*YOUR GOAL:* Copy out the entries below with "Open" changed to "Expand" and nothing else altered. Leave the pictures out.

(Entries from a dataset)
* * *
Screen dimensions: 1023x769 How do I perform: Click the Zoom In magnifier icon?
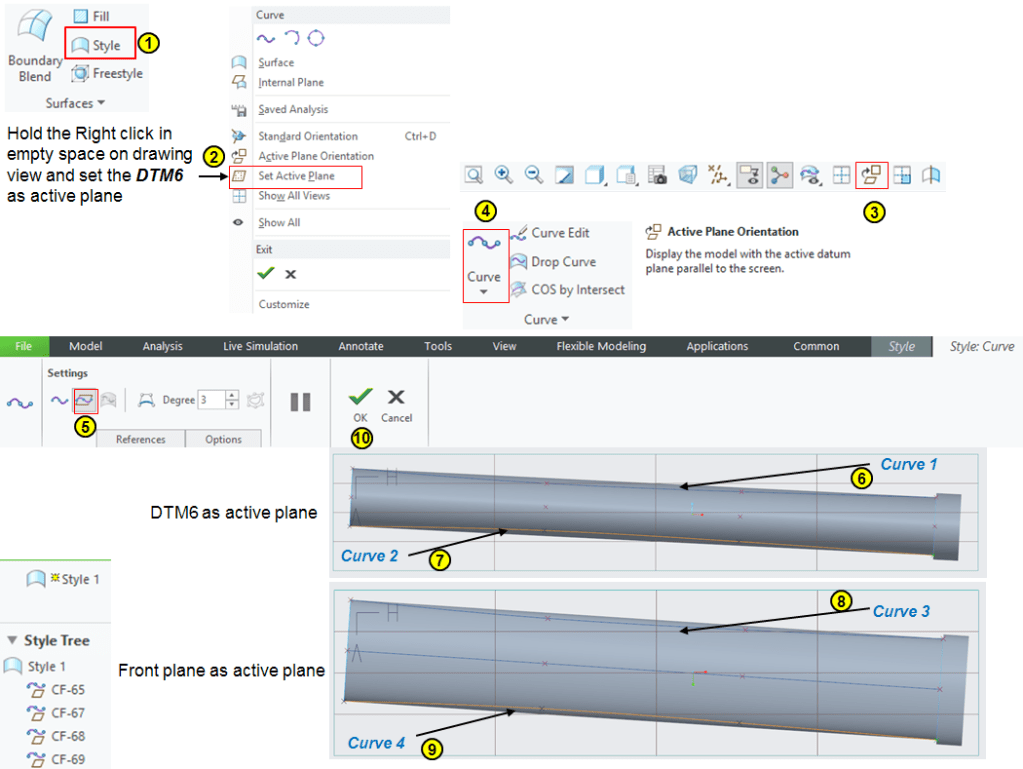pos(504,175)
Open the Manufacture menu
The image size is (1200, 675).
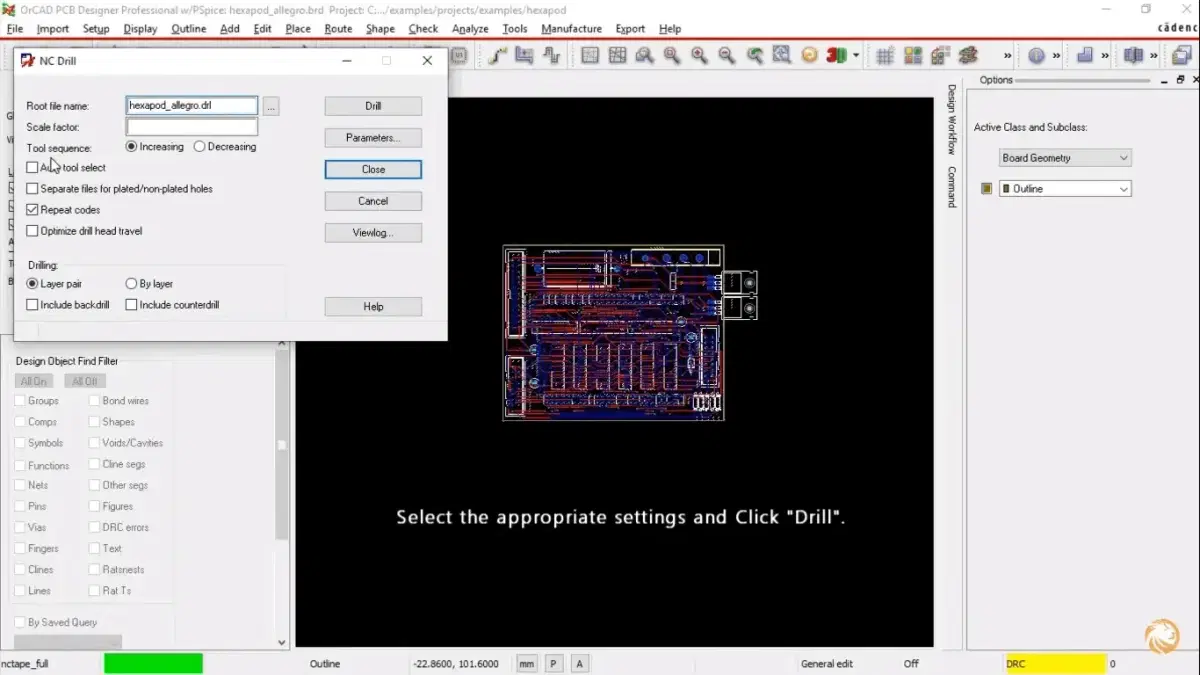pyautogui.click(x=571, y=29)
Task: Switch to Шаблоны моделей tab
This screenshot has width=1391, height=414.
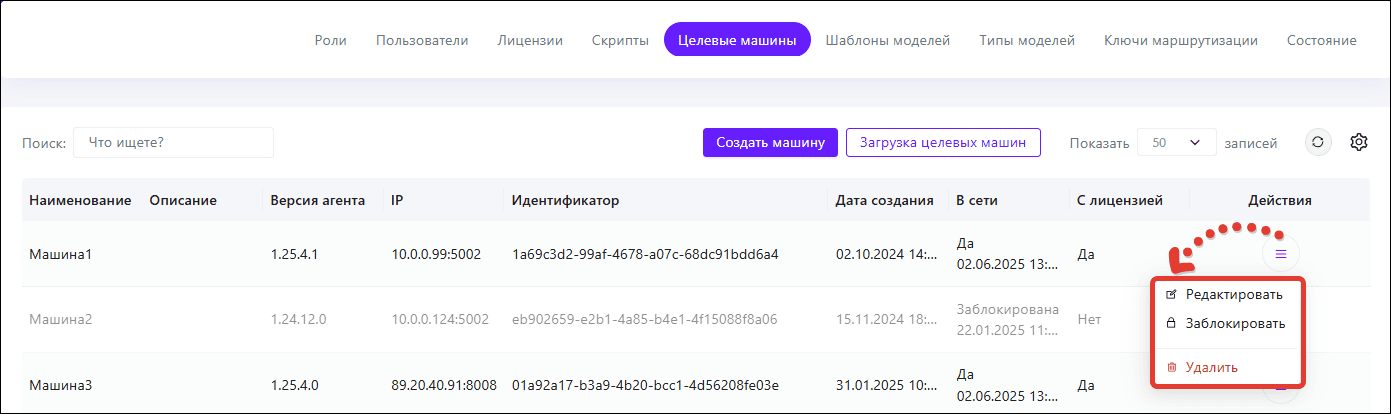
* * *
*TASK OUTPUT:*
Screen dimensions: 1023x769 How do I perform: Click the Zoom In magnifier icon?
pos(504,175)
Expand the Manufacture menu
The image size is (1200, 675).
pyautogui.click(x=571, y=29)
Task: Switch to Шаблоны моделей tab
This screenshot has width=1391, height=414.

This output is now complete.